Segment Open

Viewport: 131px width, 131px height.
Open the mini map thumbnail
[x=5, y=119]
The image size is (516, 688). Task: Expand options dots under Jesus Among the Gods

Segment Closed
Segment Open

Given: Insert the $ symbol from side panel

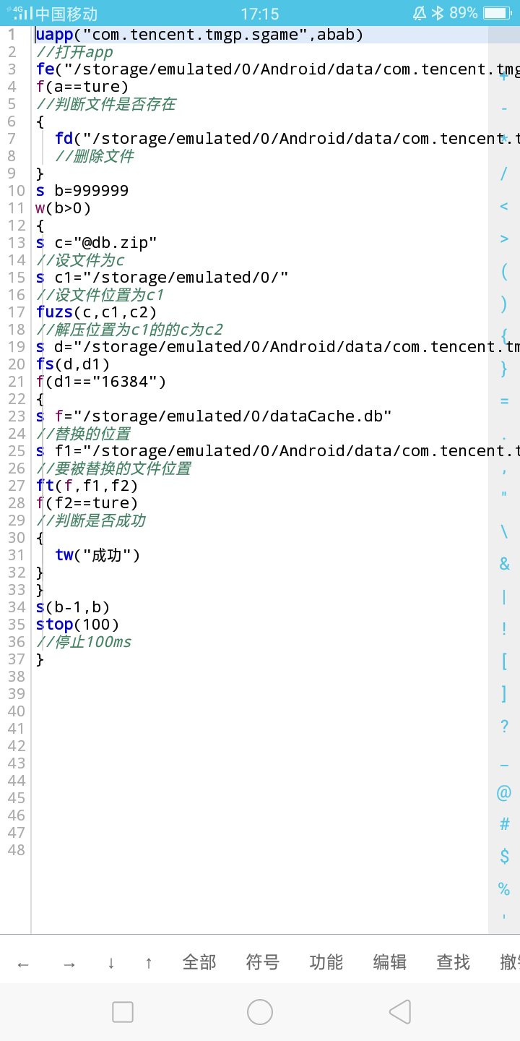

Segment Closed
Segment Open

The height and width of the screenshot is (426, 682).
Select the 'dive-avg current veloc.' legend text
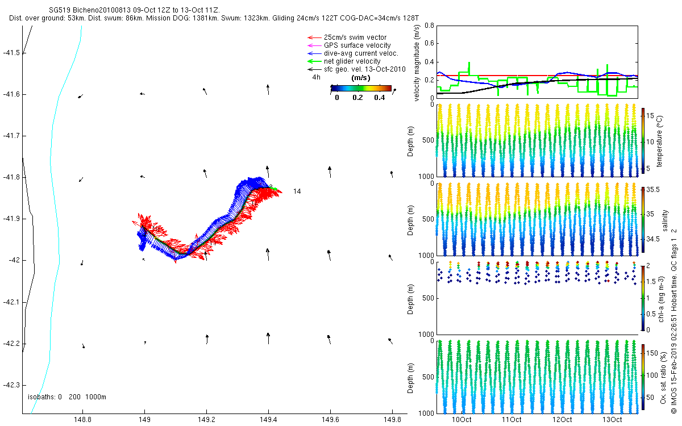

Segment Closed

EXERCISE DESCRIPTION:
Transcribe the records above exactly, beginning at the line that contains "The height and" and ending with the line that contains "Select the 'dive-avg", both included, and nothing else.

ANSWER TO THIS EXERCISE:
The height and width of the screenshot is (426, 682).
Select the 'dive-avg current veloc.' legend text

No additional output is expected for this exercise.